All that should come back is the lines of the data below from the one containing "Image resolution: width=761" to the one containing "Image resolution: width=299", inclusive, exactly as they stand.
**** SOURCE MATERIAL
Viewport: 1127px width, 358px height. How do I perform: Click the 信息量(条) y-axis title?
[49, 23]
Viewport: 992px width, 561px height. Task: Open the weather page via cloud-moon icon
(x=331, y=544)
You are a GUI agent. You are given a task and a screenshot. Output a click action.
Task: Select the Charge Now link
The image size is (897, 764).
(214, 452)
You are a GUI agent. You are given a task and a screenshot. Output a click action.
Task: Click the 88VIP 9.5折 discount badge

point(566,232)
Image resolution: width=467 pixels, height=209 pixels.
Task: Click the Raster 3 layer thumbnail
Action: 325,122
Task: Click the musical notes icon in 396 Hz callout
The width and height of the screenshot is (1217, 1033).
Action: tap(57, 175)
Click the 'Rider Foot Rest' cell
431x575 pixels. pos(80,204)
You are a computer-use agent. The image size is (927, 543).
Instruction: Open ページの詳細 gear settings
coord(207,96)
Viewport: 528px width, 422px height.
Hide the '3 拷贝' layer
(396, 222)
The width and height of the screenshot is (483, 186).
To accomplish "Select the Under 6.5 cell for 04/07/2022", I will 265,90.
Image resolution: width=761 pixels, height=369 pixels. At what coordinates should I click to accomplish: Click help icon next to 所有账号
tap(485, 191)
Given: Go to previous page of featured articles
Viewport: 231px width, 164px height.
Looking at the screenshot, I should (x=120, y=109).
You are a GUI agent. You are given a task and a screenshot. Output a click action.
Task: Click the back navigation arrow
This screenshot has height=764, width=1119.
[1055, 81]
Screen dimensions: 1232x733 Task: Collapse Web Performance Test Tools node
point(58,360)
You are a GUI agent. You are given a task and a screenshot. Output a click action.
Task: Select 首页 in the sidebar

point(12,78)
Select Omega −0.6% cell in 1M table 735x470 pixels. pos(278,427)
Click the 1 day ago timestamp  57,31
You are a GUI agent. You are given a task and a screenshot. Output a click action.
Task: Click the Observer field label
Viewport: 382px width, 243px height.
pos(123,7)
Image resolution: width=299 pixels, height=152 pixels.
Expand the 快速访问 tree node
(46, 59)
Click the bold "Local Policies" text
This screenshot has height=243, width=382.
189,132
********
## RESULT OF THE EXERCISE
Image resolution: width=761 pixels, height=369 pixels. At what coordinates should I click to accomplish: Click help icon next to 所有账号
tap(485, 191)
Given: Go to previous page of featured articles
Viewport: 231px width, 164px height.
Looking at the screenshot, I should (x=120, y=109).
You are a GUI agent. You are given a task and a screenshot. Output a click action.
Task: Click the back navigation arrow
This screenshot has height=764, width=1119.
[1055, 81]
Screen dimensions: 1232x733 Task: Collapse Web Performance Test Tools node
point(58,360)
You are a GUI agent. You are given a task and a screenshot. Output a click action.
Task: Select 首页 in the sidebar

point(12,78)
Select Omega −0.6% cell in 1M table 735x470 pixels. pos(278,427)
Click the 1 day ago timestamp  57,31
You are a GUI agent. You are given a task and a screenshot. Output a click action.
Task: Click the Observer field label
Viewport: 382px width, 243px height.
pos(123,7)
Image resolution: width=299 pixels, height=152 pixels.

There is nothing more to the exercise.